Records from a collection
>> Start
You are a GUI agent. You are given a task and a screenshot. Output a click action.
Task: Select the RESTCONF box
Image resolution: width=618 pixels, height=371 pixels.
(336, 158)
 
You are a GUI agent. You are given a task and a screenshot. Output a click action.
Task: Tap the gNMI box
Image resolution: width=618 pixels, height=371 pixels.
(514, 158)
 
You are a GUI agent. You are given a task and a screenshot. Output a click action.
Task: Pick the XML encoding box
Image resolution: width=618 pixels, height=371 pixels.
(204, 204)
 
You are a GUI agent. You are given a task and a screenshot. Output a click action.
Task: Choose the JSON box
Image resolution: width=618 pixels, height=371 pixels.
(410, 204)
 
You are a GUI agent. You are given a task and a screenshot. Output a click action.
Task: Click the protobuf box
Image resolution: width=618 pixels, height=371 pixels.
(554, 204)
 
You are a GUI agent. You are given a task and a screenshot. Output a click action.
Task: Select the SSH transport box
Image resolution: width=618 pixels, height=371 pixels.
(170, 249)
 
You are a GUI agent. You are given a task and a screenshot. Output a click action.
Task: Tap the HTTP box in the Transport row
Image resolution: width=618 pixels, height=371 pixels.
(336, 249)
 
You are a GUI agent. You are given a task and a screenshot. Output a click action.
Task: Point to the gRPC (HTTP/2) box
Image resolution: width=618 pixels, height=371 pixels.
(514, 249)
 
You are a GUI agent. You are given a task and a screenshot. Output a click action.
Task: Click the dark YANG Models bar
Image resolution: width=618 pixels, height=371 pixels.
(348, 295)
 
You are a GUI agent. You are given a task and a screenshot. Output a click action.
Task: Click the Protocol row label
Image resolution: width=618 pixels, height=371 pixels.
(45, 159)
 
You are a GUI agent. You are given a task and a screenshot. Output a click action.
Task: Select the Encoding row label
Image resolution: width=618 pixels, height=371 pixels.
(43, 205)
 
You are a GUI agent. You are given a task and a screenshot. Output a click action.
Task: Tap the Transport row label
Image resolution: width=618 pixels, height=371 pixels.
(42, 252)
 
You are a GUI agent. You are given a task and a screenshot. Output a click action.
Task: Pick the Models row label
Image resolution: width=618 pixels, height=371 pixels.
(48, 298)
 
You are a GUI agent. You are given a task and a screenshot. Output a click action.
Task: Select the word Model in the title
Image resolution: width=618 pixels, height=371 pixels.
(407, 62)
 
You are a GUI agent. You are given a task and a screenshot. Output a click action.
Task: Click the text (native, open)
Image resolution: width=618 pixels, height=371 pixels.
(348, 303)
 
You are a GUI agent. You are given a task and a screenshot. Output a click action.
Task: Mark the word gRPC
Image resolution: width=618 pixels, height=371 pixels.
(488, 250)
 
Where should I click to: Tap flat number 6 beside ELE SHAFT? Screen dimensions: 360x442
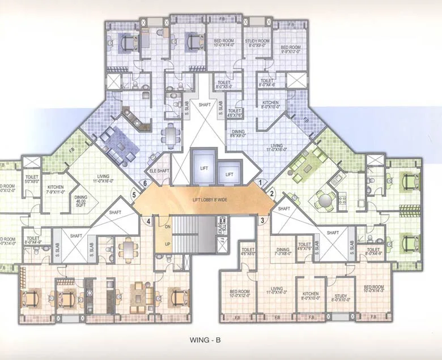146,183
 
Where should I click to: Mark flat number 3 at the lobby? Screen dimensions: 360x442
262,220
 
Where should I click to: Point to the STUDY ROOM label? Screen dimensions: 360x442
257,43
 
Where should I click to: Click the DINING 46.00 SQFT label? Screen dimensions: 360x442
81,200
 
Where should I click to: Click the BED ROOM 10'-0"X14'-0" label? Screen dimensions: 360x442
225,44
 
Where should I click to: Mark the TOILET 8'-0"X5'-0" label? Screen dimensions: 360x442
224,84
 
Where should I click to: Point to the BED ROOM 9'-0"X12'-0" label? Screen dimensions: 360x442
290,50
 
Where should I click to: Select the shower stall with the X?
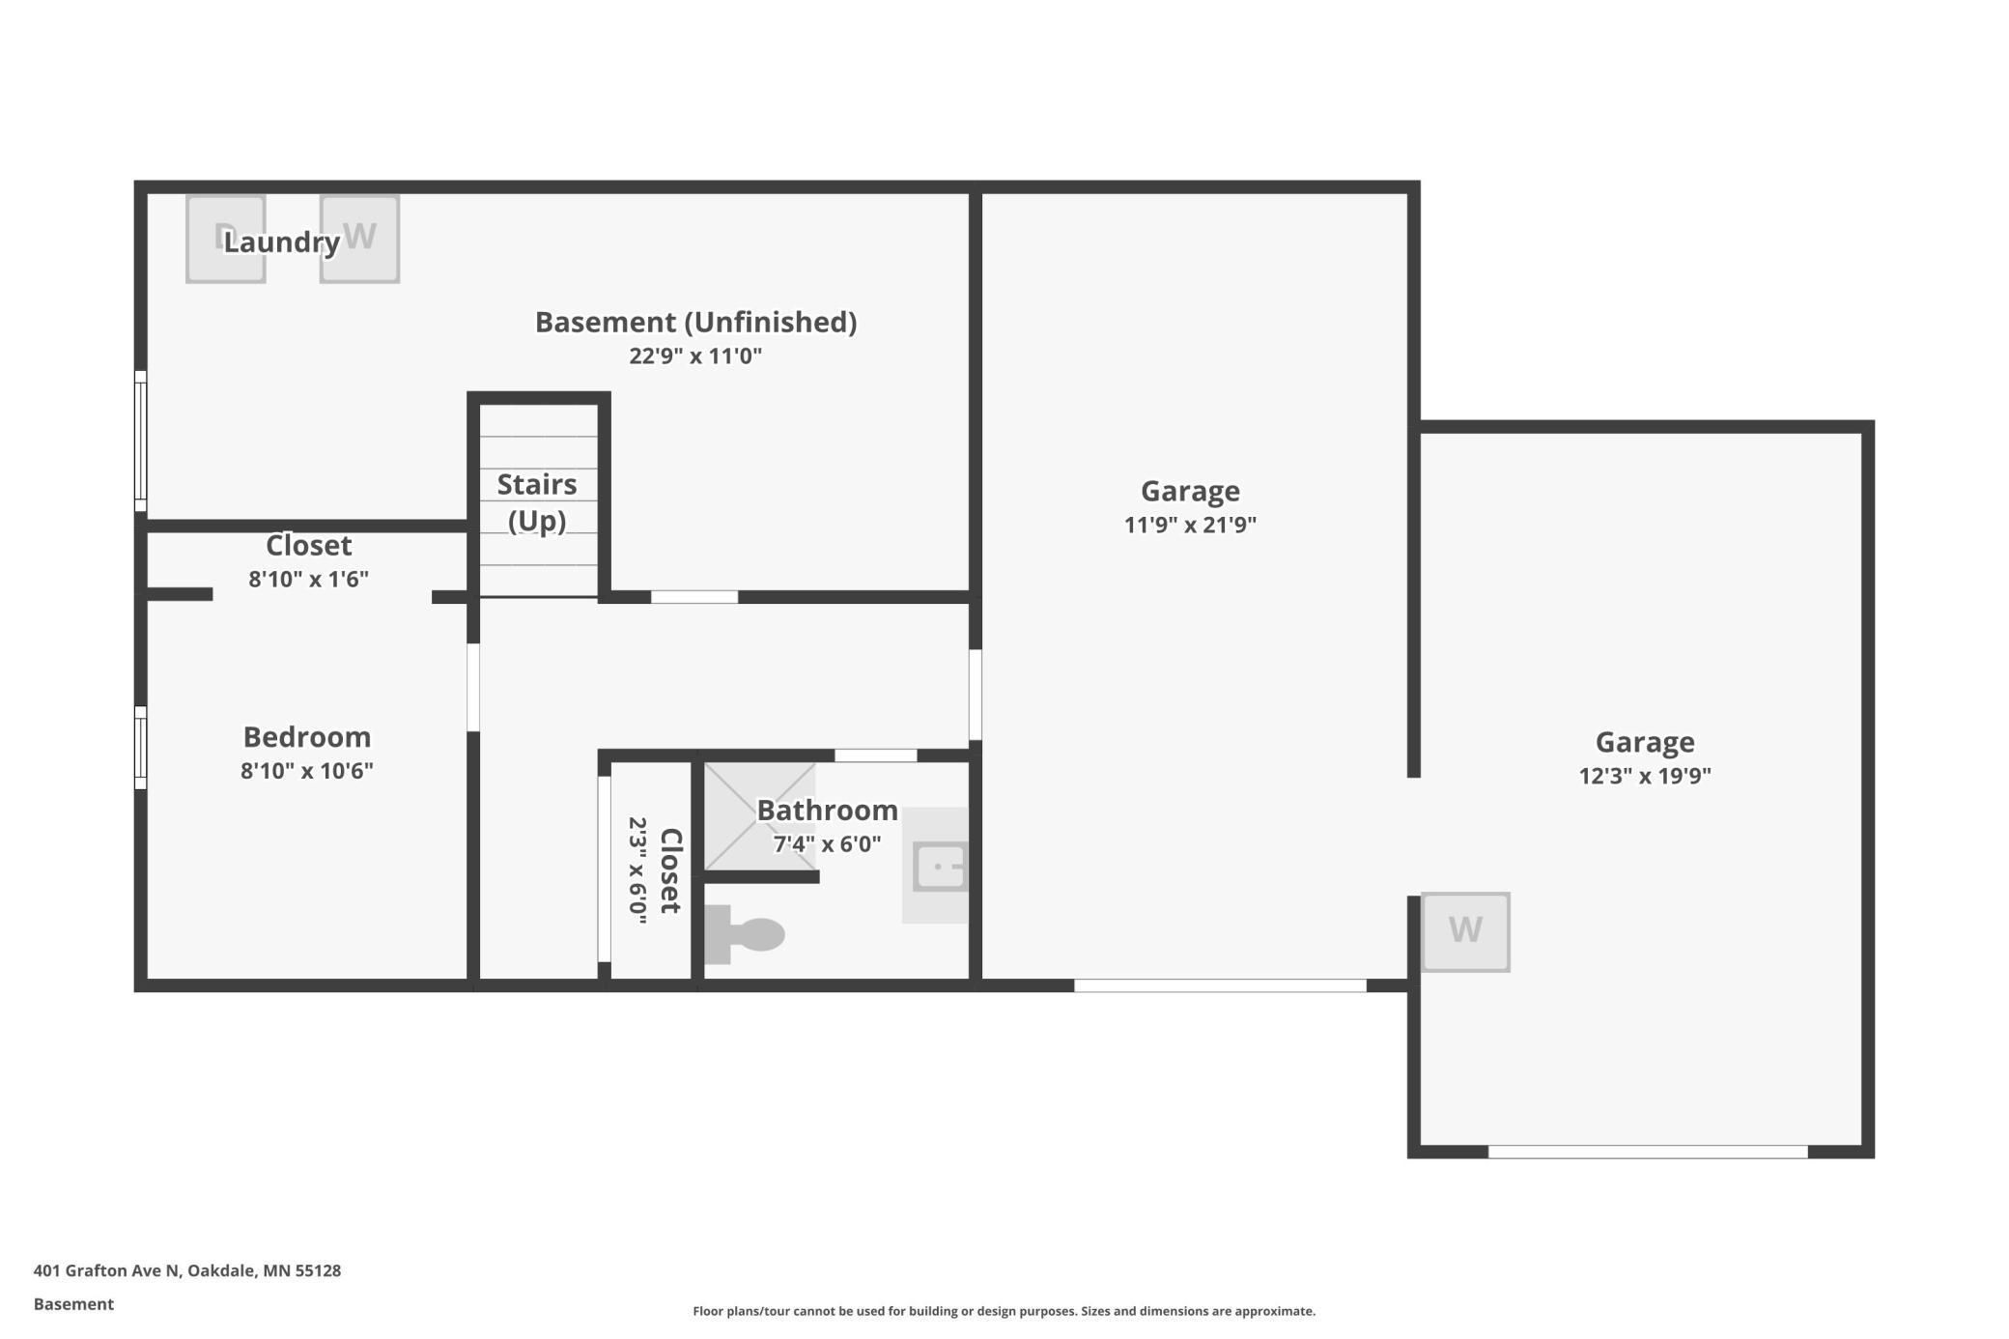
>> End
Goal
Copy out each line of the material above that contains the string "Pick".

Solution to the exercise
Task: Pick the XML encoding box
Task: Pick the Models row label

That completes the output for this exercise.